Estas novedades, sin duda, no emocionaron demasiado al coronel iraní. Poco después, Laylah entregaba el teléfono a Fitz.

—Hola, coronel Nizzim. Le habla Fitz Lodd.

Enfrentado a Fitz, el coronel no tenía más alternativa que mostrarse cortés. Ambos habían trabajado muy estrechamente unidos en algunos asuntos de espionaje, en especial relativos a los métodos mediante los cuales se suministraban armas y municiones a las tribus kurdas que luchaban en las montañas de Irak.

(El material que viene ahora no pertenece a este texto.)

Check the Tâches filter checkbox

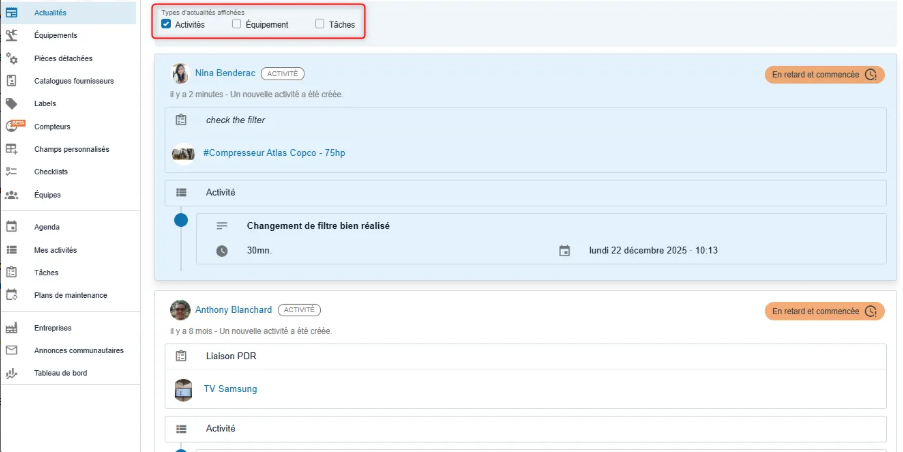coord(319,24)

Durante unos cuantos minutos hablaron ambiguamente y luego Fitz preguntó al coronel si era posible almorzar con él en el «Club Francés» al día siguiente. Nizzim aceptó la invitación y Fitz le pasó de nuevo el aparato a Laylah, para que la chica conservara las esperanzas del coronel respecto a cenar apaciblemente a solas una noche con ella y, luego, bailar los dos un poco.

—Siempre estoy dispuesta a ser útil para una buena causa —dijo Laylah—. ¿Qué tal si me explicas un poco más este embrollo, ahora que yo también estoy envuelta en el mismo?

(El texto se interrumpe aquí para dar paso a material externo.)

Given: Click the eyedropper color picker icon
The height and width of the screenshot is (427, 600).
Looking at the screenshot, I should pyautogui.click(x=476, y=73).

—¿Qué te parece la idea de ir a cenar al «Hotel Darband»? Y luego escogeremos algún lugar del vecindario donde se pueda bailar un rato.

—No voy a dejar que te vayas sin habérmelo contado todo. Sabes muy bien que sé guardar un secreto. ¿Acaso alguien en la Embajada llegó a enterarse de que salíamos juntos?

—Voy a hacerte una promesa, Laylah. Encuéntrate conmigo en Bandar Abbas. Haré reserva de habitación para los dos en el «Hotel Naz». La parte de la misión que tengo que llevar a cabo en Irán ya estará lista para entonces y, de esa forma, te lo podré contar todo. ¿De acuerdo?

—Pero supón que te metes en problemas y necesitas ayuda. ¿Cómo voy a poder ayudarte si ni siquiera sé lo que estás haciendo?

—Un punto que discutiremos después de la cena, bebiendo una copa.

—Es bastante razonable —acordó Laylah.